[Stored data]
__________

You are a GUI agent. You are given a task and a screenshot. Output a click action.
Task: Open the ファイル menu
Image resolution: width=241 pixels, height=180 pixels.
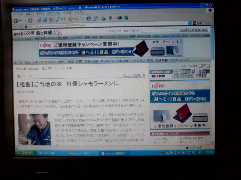click(x=18, y=14)
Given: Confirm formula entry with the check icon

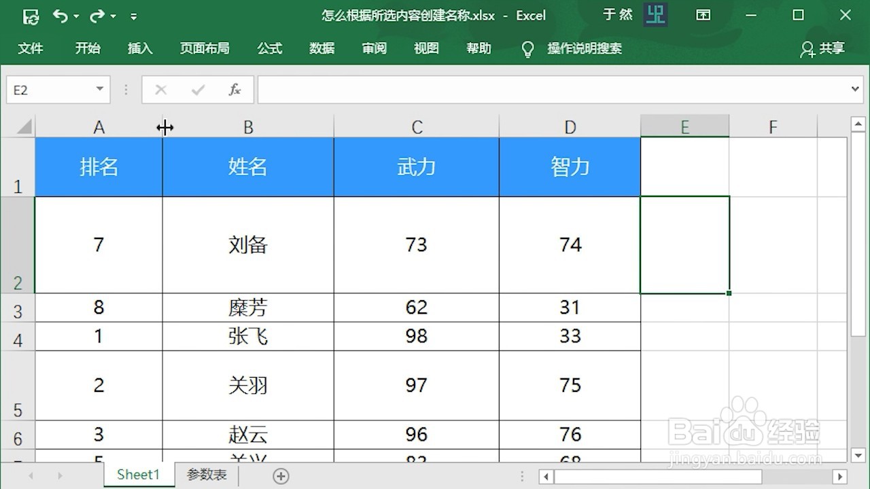Looking at the screenshot, I should click(197, 89).
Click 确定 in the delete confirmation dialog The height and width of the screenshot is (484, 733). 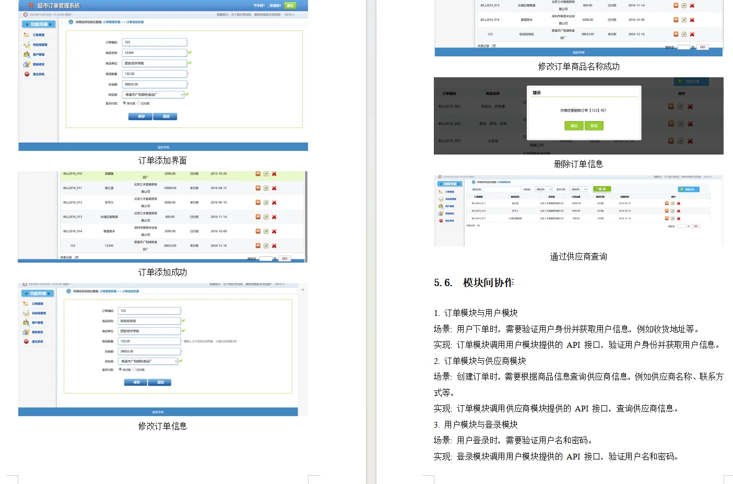(x=574, y=126)
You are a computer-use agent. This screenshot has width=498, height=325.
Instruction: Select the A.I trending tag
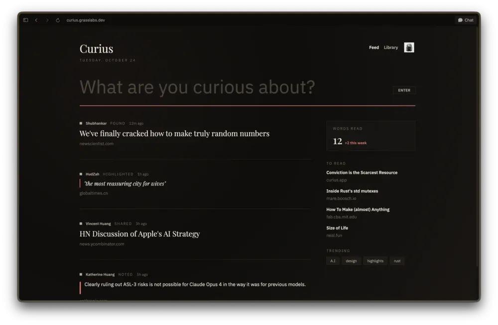pyautogui.click(x=333, y=260)

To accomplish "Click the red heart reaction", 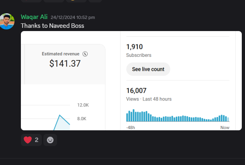I will point(28,140).
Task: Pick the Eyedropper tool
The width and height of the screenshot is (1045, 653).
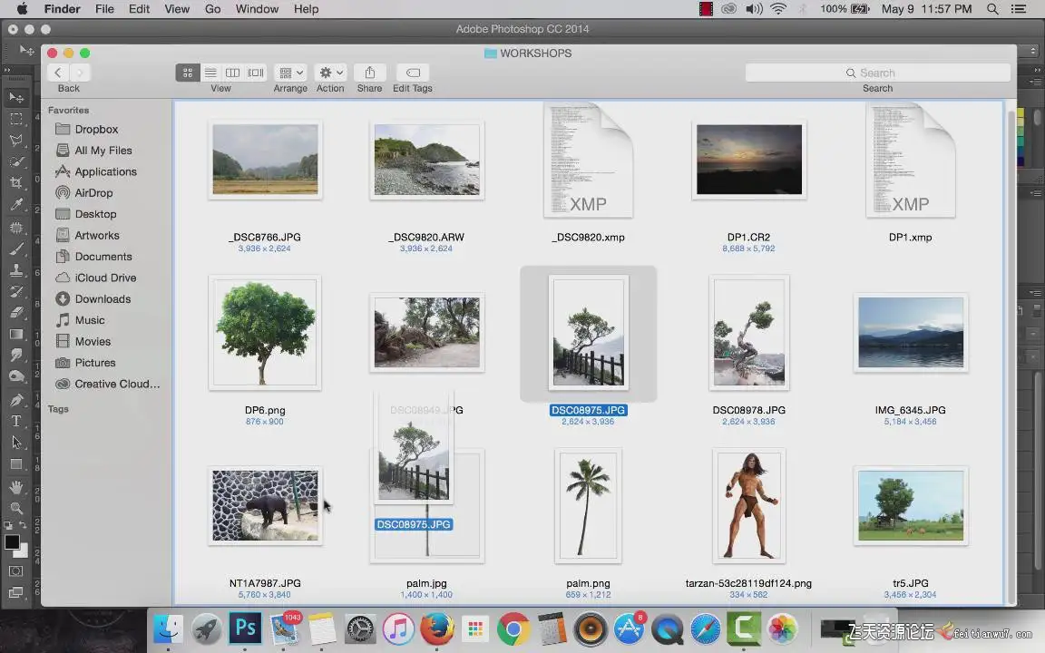Action: (x=16, y=205)
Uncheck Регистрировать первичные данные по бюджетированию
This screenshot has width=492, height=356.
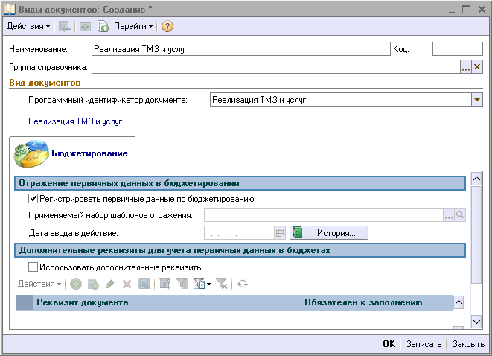[33, 199]
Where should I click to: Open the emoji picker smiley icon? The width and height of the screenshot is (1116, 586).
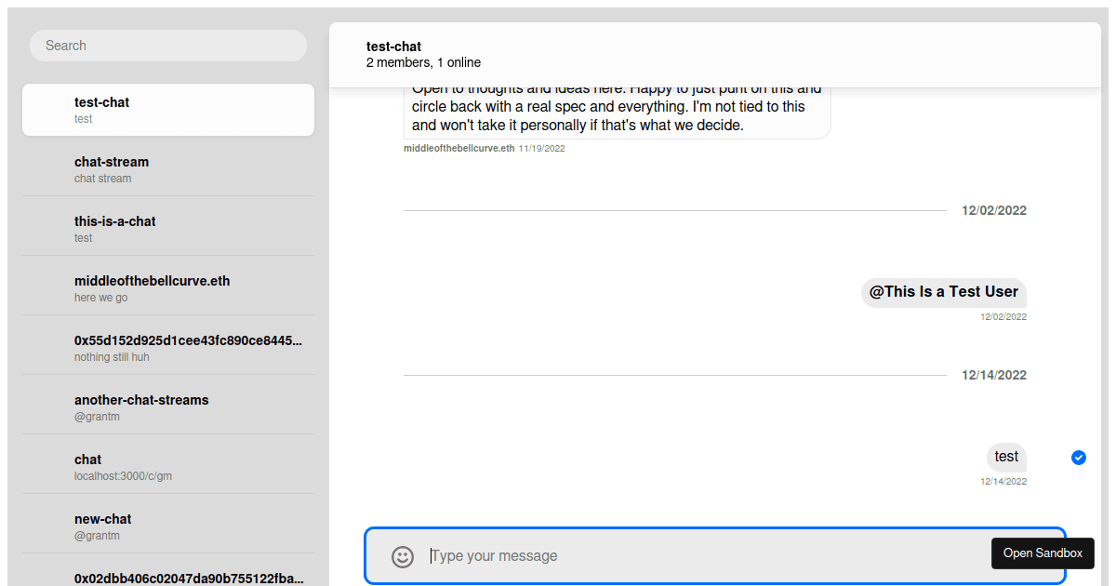point(403,556)
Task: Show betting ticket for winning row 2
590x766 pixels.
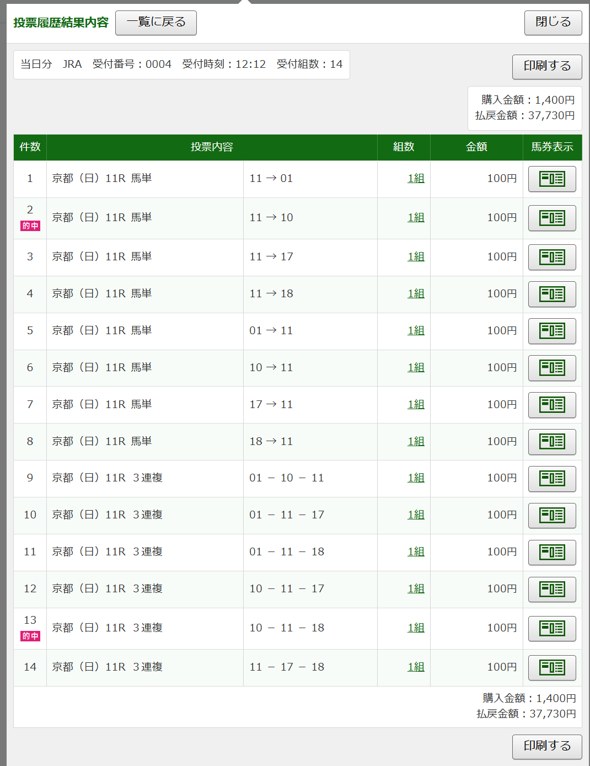Action: 551,218
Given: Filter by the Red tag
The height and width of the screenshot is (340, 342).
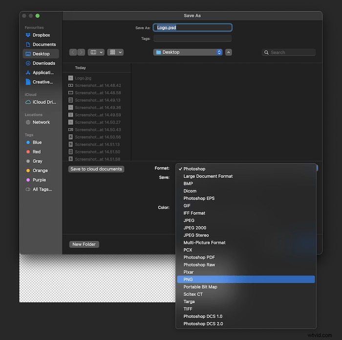Looking at the screenshot, I should (x=37, y=152).
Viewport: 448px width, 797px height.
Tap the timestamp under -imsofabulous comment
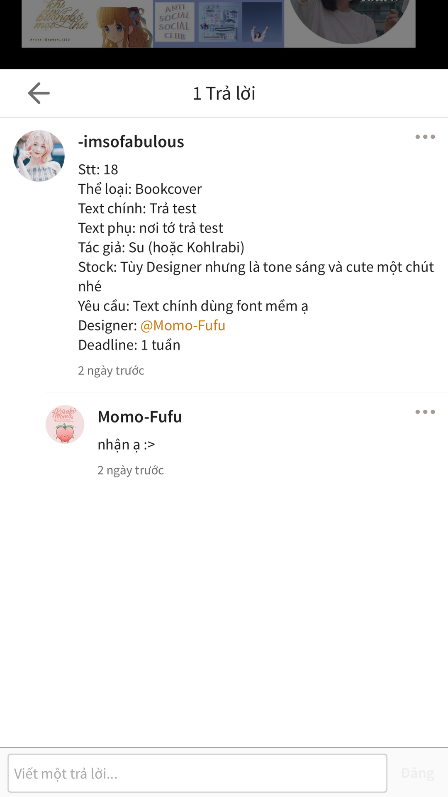(x=111, y=370)
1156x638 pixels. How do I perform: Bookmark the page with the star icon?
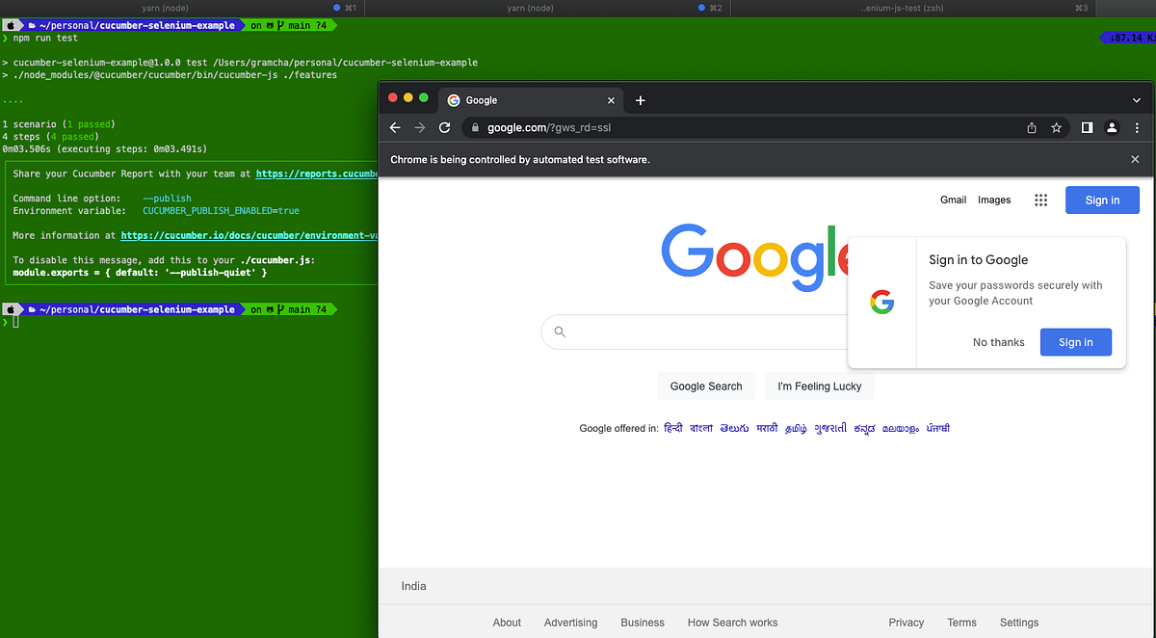coord(1056,126)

__________

Transcribe, word for word, the line holding "Task: Show betting ticket for winning row 2" and all lines after it in the entries above, ending with the last. Only those lines; no pictures.

Task: Show betting ticket for winning row 2
590x766 pixels.
Action: 551,218
Given: Filter by the Red tag
The height and width of the screenshot is (340, 342).
Looking at the screenshot, I should (x=37, y=152).
Viewport: 448px width, 797px height.
Tap the timestamp under -imsofabulous comment
(x=111, y=370)
1156x638 pixels. How do I perform: Bookmark the page with the star icon?
coord(1056,126)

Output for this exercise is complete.